• [Task objective]:
The answer must be an exact copy of the entries below, with no images in it.

##### Records for this exercise #####

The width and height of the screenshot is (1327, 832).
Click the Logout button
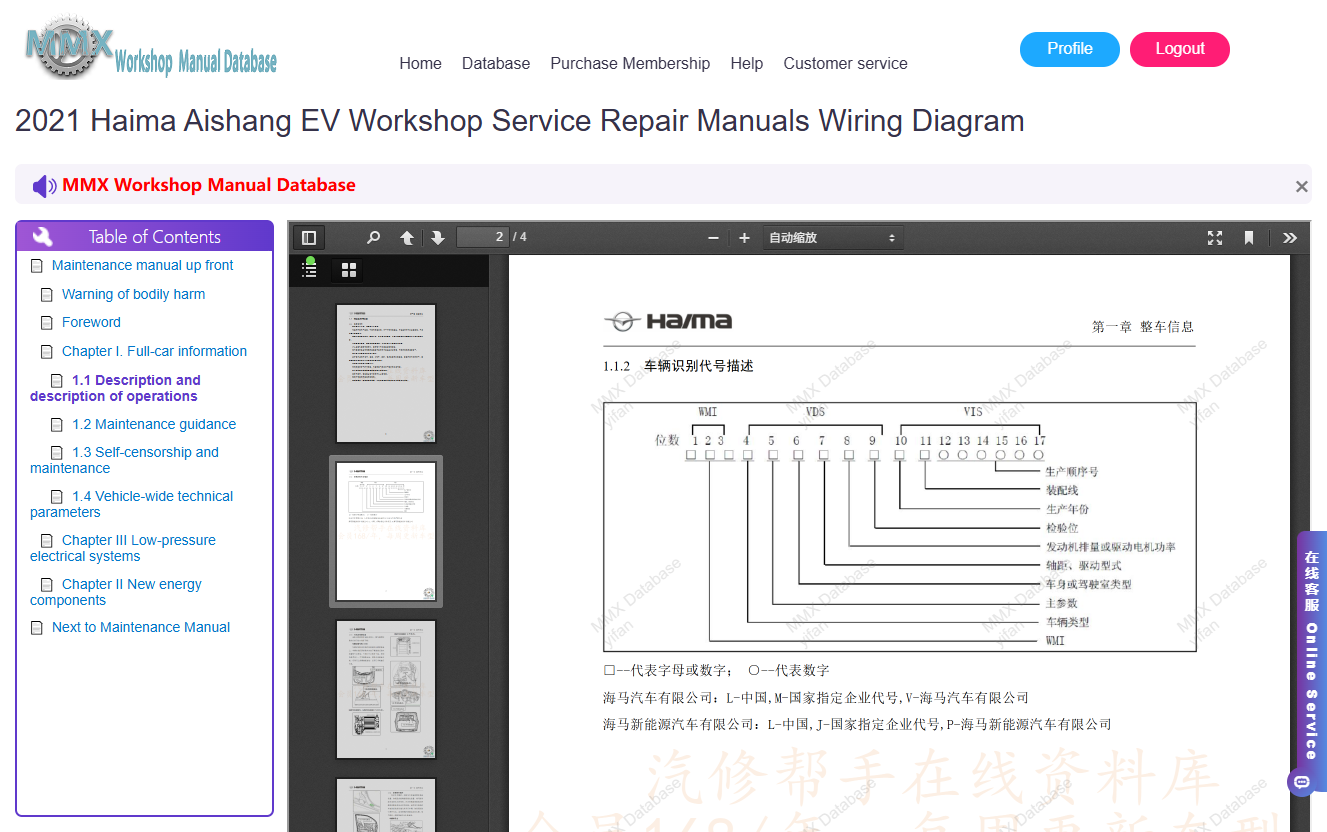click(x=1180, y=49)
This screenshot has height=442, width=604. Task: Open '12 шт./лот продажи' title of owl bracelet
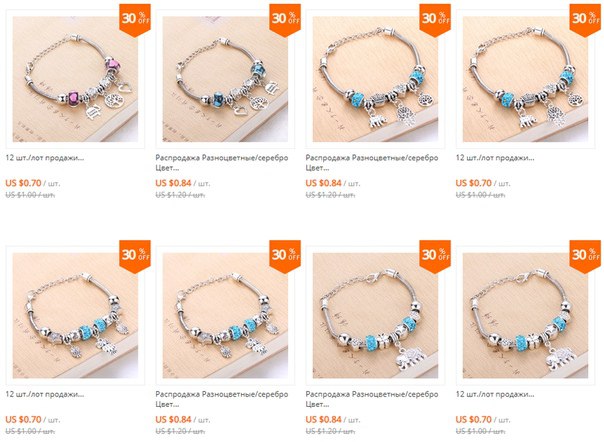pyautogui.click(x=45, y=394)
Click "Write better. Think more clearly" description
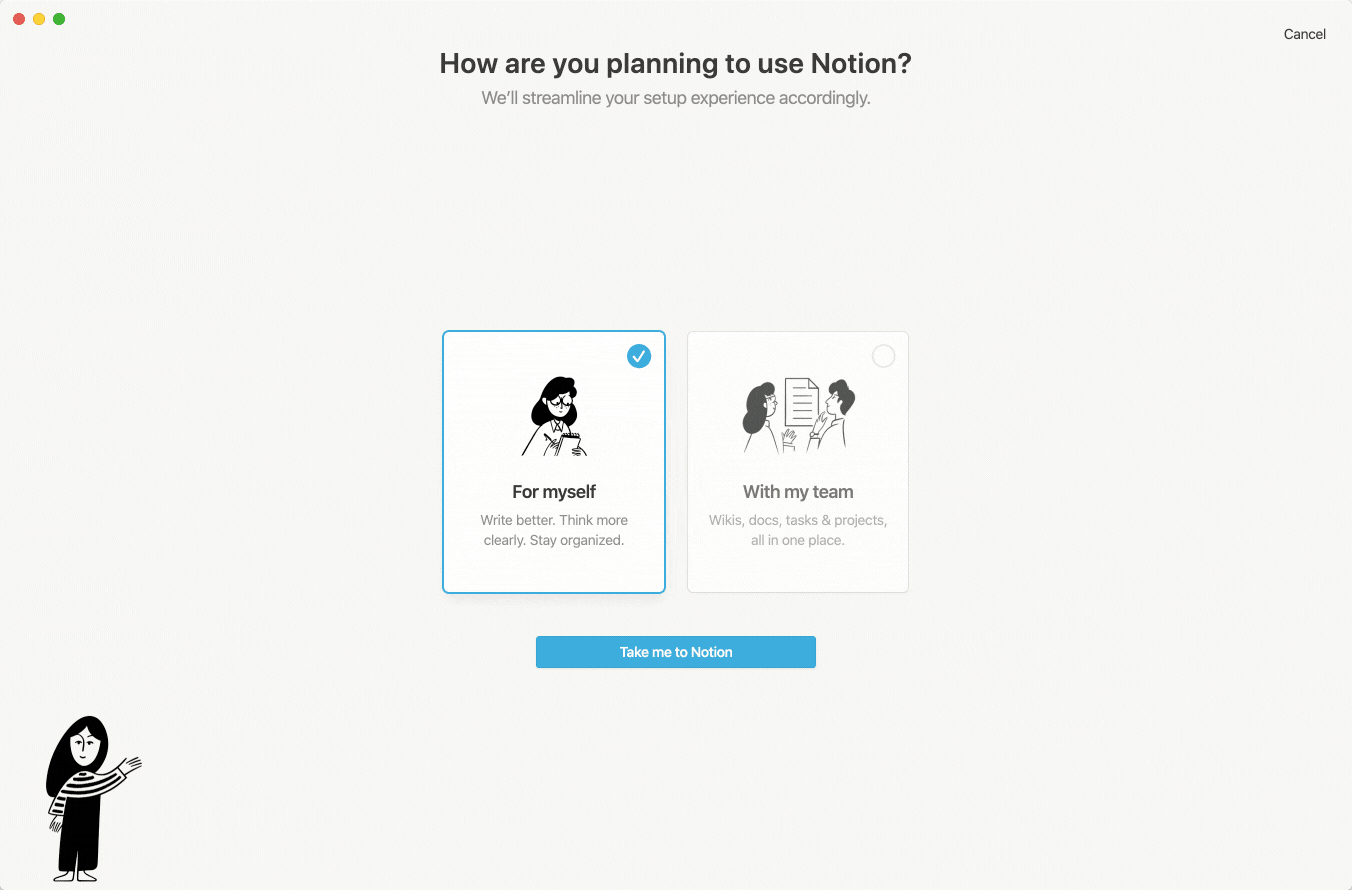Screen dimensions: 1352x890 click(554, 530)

#####

• [Solved problem]:
The width and height of the screenshot is (1327, 832).
Click the Logout button
click(x=1180, y=49)
This screenshot has height=442, width=604. Task: Open '12 шт./лот продажи' title of owl bracelet
pyautogui.click(x=45, y=394)
Click "Write better. Think more clearly" description
Screen dimensions: 1352x890 click(554, 530)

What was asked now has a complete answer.